And I think most of the siblings have a feeling that, if it were us, we'd want others to keep their noses out of our business and let us run our lives the way we want.  And if I want that freedom to be an option for me, then I must help to maintain it for others.  There is an expense there, a necessary support of things I might not agree with, because once I legitimize the idea of making a judgement call, then others can do the same to me, and to everyone else.   

My brother had a responsible life for a while:  owned his own successful business, had a wife, kids, and house, collected classic cars.  The business eventually dissolved, the marriage became ugly, drugs became his only refuge, and somewhere along there he decided he'd had enough.  And he became comfortable with a different life:  reading books, locating free dinners, not really being beholden to anyone for anything.  There's rough stuff too - police pulling down tents, him getting hit by a car - but I don't think he ever wants to come within shouting distance of that old life again. 

There are days, when I wring myself dry at work just to maintain the status quo at home, that I dream about his particular brand of freedom.

What's harder to forgive is that it's hard on Mom.  She was out west recently, but he couldn't be found...that might have been the last opportunity for them to see each other before one of them dies.  But even Mom understands why the current life appeals to him:  she is sad, but not judgmental.  There is a certain type of Midwestern "charity" that she doesn't buy into with the zeal that her neighbors and church-mates do:  a belief that when a person gives charity, it is to be accepted with gratitude, regardless of whether the charity is useful, appropriate, or of any sort of quality.  These tend to be people who won't give a person on the street $20, or volunteer in any way that's the slightest bit inconvenient or thankless, but they will give a sack of old, stained clothes to Goodwill and will then feel good about themselves. 
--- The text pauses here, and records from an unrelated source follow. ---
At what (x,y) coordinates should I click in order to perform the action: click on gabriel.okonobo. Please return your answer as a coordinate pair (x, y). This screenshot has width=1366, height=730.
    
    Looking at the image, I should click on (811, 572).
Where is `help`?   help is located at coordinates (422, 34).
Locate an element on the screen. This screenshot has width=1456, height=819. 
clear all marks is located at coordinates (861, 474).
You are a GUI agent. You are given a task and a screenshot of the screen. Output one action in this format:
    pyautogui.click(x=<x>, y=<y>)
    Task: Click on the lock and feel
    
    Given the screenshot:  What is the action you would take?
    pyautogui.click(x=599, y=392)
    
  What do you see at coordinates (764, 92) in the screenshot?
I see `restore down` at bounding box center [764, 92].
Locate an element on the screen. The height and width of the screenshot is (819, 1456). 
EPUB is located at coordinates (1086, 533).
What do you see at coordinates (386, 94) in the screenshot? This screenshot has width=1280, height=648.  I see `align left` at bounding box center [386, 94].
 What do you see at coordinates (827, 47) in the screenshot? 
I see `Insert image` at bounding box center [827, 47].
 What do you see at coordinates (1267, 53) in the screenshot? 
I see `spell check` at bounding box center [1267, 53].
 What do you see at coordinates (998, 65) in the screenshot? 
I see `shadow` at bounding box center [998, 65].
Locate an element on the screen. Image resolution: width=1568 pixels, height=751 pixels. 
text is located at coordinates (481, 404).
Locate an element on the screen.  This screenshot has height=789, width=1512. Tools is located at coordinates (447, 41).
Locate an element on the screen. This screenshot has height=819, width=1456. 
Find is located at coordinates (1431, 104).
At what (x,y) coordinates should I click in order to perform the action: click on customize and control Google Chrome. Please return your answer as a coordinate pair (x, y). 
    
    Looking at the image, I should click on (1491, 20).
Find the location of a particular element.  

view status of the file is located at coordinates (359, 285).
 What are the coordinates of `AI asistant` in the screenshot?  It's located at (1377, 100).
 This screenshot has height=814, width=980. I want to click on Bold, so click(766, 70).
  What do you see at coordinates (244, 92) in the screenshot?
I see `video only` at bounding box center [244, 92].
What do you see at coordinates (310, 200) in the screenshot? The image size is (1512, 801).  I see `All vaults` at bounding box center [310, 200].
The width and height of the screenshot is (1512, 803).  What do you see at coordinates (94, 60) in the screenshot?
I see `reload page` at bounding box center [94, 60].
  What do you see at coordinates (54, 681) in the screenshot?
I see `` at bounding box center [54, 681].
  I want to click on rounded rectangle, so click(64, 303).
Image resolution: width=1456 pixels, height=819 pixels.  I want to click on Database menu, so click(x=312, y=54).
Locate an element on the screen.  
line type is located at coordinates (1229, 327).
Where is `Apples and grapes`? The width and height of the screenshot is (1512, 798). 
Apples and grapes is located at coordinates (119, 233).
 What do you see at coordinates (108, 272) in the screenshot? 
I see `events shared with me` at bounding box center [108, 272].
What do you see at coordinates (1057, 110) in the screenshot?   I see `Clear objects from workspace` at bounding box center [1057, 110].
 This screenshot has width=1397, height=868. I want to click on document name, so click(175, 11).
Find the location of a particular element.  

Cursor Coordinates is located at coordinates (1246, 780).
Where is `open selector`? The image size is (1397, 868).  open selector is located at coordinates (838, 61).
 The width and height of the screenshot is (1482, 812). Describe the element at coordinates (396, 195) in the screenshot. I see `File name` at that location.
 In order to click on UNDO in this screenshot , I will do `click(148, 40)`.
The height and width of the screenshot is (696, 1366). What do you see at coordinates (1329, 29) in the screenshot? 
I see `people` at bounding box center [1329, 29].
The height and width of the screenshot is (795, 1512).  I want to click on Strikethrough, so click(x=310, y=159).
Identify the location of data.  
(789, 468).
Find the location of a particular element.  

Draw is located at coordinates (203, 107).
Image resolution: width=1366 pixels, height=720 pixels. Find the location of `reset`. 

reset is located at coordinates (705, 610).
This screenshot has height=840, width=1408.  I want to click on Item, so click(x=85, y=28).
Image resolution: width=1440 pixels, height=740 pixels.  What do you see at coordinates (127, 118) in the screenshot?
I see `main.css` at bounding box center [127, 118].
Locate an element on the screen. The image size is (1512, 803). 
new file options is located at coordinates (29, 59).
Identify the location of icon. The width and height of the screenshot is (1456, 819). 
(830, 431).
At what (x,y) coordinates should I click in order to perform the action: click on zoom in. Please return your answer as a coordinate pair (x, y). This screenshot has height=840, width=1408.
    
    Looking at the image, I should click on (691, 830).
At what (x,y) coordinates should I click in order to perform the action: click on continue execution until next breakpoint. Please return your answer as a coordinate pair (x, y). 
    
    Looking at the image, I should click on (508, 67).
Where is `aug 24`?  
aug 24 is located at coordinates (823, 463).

Not to paint all Midwesterners this way, nor to say it's a purely Midwest thing, but I grew up hearing people complain about what they did for someone.  Bless Mom for being less that way...she's a bit that way, but I think we all are from time to time.  It's something I try to not do - certainly not publicly, and when I hear myself thinking it, I try to stop and analyze my thoughts.  Charity is not something that's to be done only if you get something in return, or because of any external influence.  The act of giving should speak to your own soul and tell you it was the right thing to do.   

Yay Mom for gifting us with the combination of personal independence and compassion for others.

My brother's situation doesn't define my philosophy - that's been pretty well established for more than two decades, and probably has a lot to do with unconsciously picking up on Mom's approach to charity - but it's an example that I need to take into account when I consider my actions.  If my brother stopped me in the street and asked for $20, would I give it to him, knowing he would very likely use it for drugs and alcohol and not, for example, to call Mom?  Probably - even though the family would not all be on the same page with that.  He's family, though, and family obligations are a bit more complex - I have Mom to consider too.  So I'd try to hang some qualifications on it - staying at a place and staying sober for a while, giving Mom a call, something like that.  But if he balked then I'd give him the money and a hug and ask him to be safe.